- Your task
Under this line sits a listing. Repeat exactly and only its lines from the one holding "The height and width of the screenshot is (310, 868)." through the one holding "Toggle the IN 2 GROUND LIFT switch"; skip pictures.
---
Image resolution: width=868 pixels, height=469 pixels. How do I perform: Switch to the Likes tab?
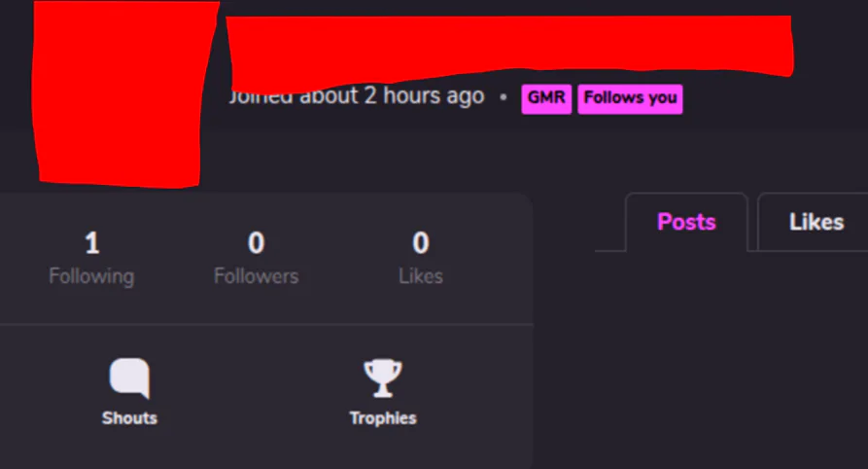[816, 222]
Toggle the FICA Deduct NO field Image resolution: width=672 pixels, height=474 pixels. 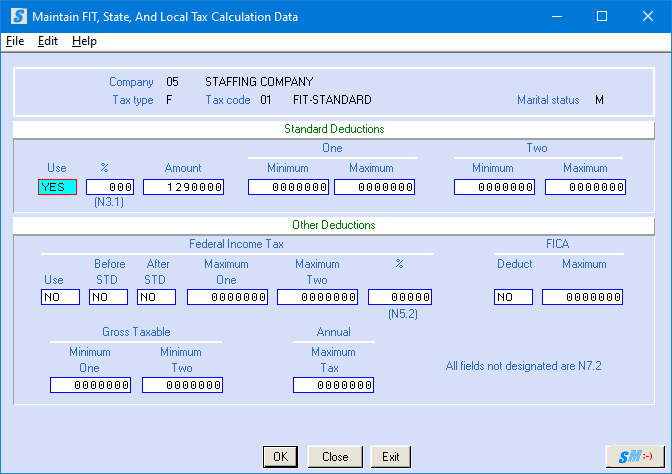[x=514, y=297]
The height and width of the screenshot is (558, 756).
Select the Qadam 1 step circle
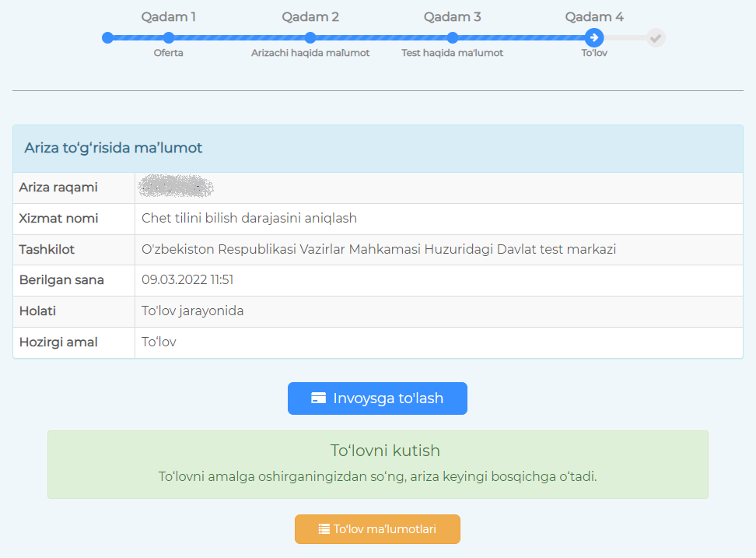(169, 37)
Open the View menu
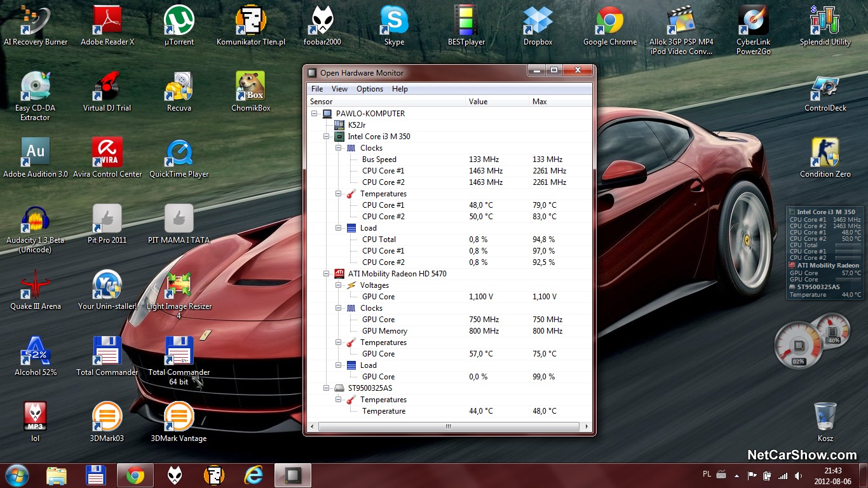The height and width of the screenshot is (488, 868). 339,89
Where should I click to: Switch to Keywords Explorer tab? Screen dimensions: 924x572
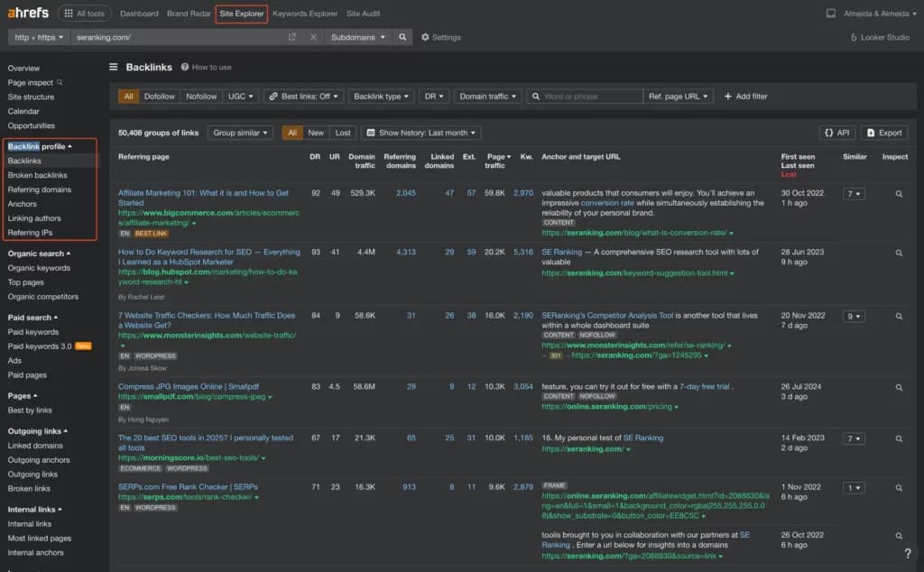coord(305,14)
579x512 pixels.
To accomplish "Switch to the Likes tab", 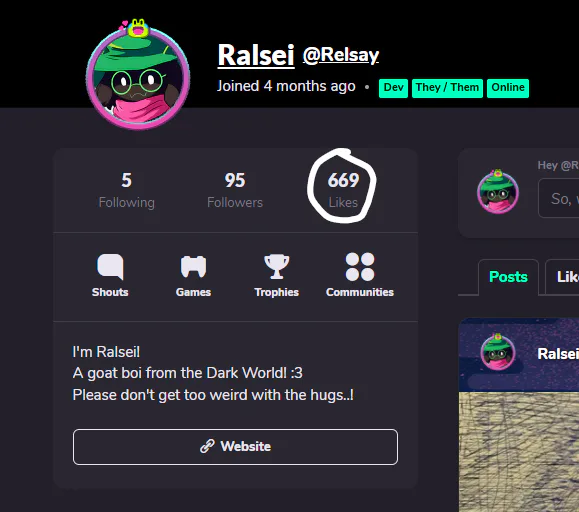I will 562,277.
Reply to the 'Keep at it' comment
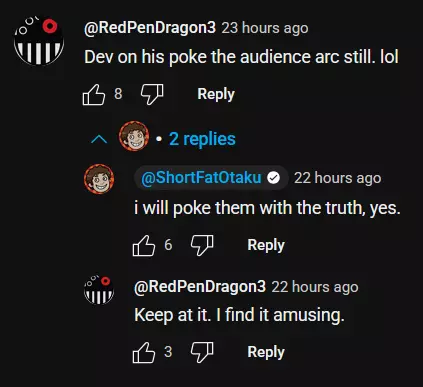The image size is (423, 387). pyautogui.click(x=266, y=352)
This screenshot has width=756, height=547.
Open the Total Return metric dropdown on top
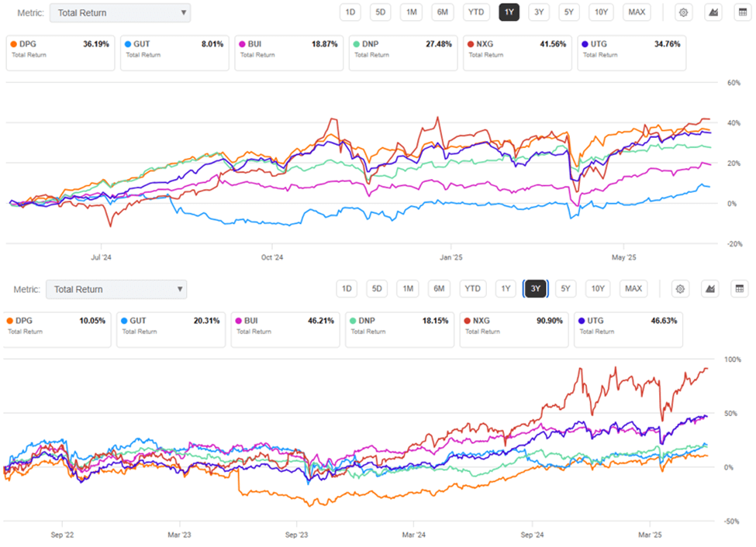point(120,12)
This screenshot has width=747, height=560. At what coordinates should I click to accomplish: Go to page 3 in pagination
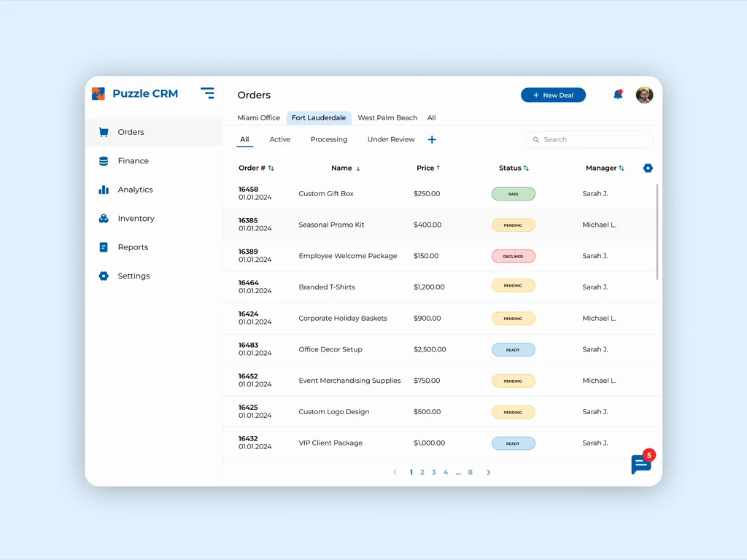(433, 473)
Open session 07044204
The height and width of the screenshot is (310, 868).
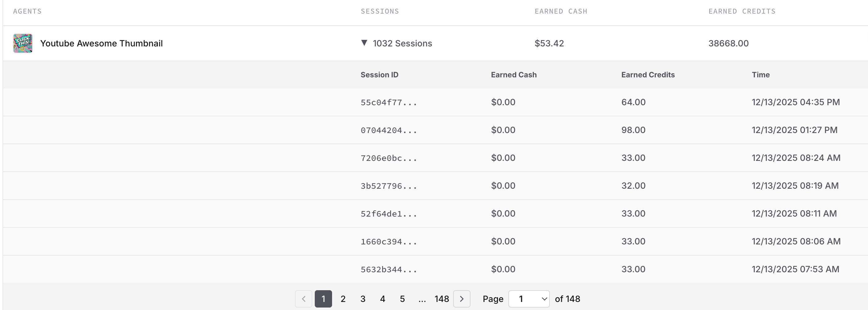[x=389, y=130]

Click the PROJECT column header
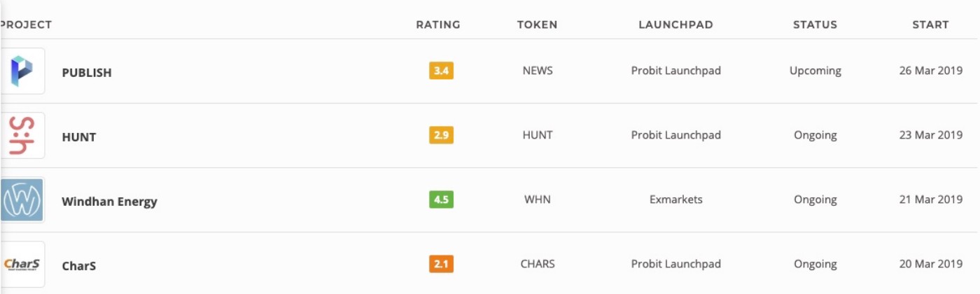point(26,25)
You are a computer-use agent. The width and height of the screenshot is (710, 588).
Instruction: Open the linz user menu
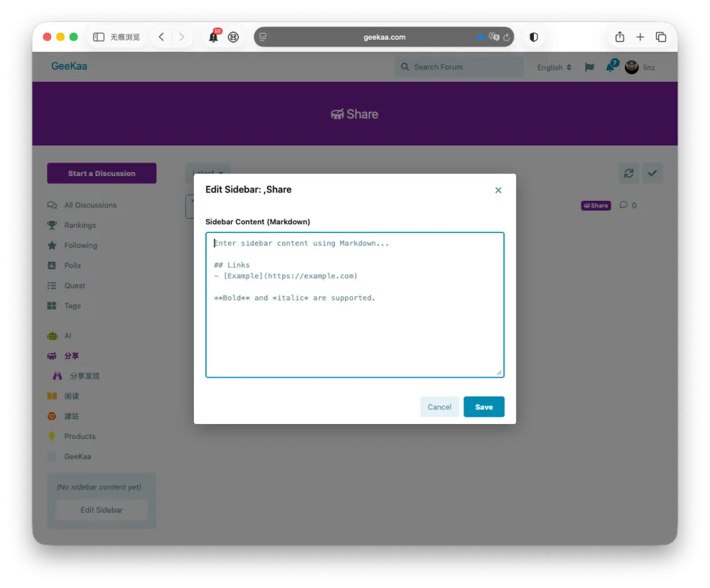click(640, 67)
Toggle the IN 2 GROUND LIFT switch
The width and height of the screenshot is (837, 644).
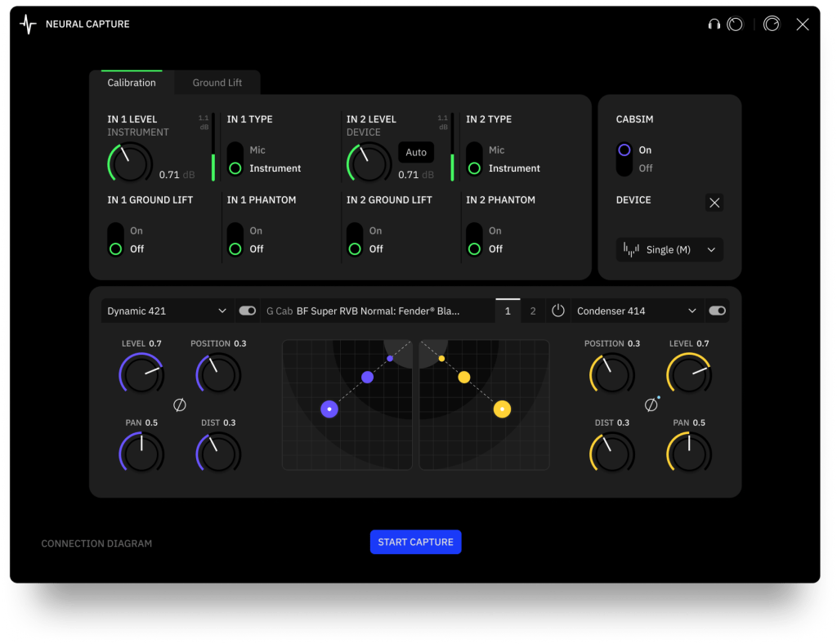355,240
---
- Answer for this exercise
The height and width of the screenshot is (310, 868).
[x=389, y=130]

Click the PROJECT column header
point(26,25)
You are a computer-use agent. The width and height of the screenshot is (710, 588).
Instruction: Open the linz user menu
click(640, 67)
Toggle the IN 2 GROUND LIFT switch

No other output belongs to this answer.